**What is expected**
Find the line that contains "At what coordinates should I click to accomplish: Toggle". Then set down that line and all the lines after it, to the end of the records, exactly and with nothing added.

[Pixel coordinate grounding data]
- - -

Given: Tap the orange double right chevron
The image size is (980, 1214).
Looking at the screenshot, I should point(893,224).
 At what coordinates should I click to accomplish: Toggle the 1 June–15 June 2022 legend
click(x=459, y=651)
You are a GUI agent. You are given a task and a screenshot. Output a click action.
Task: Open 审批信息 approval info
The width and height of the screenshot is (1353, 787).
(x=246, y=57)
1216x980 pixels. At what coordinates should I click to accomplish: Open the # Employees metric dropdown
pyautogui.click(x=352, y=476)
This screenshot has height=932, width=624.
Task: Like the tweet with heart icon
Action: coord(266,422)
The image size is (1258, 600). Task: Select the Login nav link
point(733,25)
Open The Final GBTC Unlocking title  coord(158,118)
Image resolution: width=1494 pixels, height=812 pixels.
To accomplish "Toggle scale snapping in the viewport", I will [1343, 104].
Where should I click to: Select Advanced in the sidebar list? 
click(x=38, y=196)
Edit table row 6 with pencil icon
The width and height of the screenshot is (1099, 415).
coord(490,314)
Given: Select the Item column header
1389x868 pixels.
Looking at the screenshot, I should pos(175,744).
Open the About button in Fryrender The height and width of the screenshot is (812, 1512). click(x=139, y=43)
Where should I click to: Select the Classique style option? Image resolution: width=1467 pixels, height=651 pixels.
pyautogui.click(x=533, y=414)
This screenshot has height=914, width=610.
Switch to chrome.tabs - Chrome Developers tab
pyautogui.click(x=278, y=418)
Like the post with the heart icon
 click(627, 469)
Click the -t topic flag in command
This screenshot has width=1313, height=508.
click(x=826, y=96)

- - -

**Task response**
 At what coordinates should I click to accomplish: Toggle the 1 June–15 June 2022 legend
click(x=459, y=651)
You are a GUI agent. You are given a task and a screenshot. Output a click action.
Task: Open 审批信息 approval info
The width and height of the screenshot is (1353, 787).
(x=246, y=57)
1216x980 pixels. At what coordinates should I click to accomplish: Open the # Employees metric dropdown
pyautogui.click(x=352, y=476)
This screenshot has height=932, width=624.
Task: Like the tweet with heart icon
Action: coord(266,422)
The image size is (1258, 600). Task: Select the Login nav link
point(733,25)
Open The Final GBTC Unlocking title  coord(158,118)
Image resolution: width=1494 pixels, height=812 pixels.
To accomplish "Toggle scale snapping in the viewport", I will [1343, 104].
Where should I click to: Select Advanced in the sidebar list? 
click(x=38, y=196)
Edit table row 6 with pencil icon
The width and height of the screenshot is (1099, 415).
coord(490,314)
Given: Select the Item column header
1389x868 pixels.
Looking at the screenshot, I should pos(175,744).
Open the About button in Fryrender The height and width of the screenshot is (812, 1512). click(x=139, y=43)
Where should I click to: Select the Classique style option? Image resolution: width=1467 pixels, height=651 pixels.
pyautogui.click(x=533, y=414)
This screenshot has height=914, width=610.
Switch to chrome.tabs - Chrome Developers tab
pyautogui.click(x=278, y=418)
Like the post with the heart icon
 click(627, 469)
Click the -t topic flag in command
This screenshot has width=1313, height=508.
click(x=826, y=96)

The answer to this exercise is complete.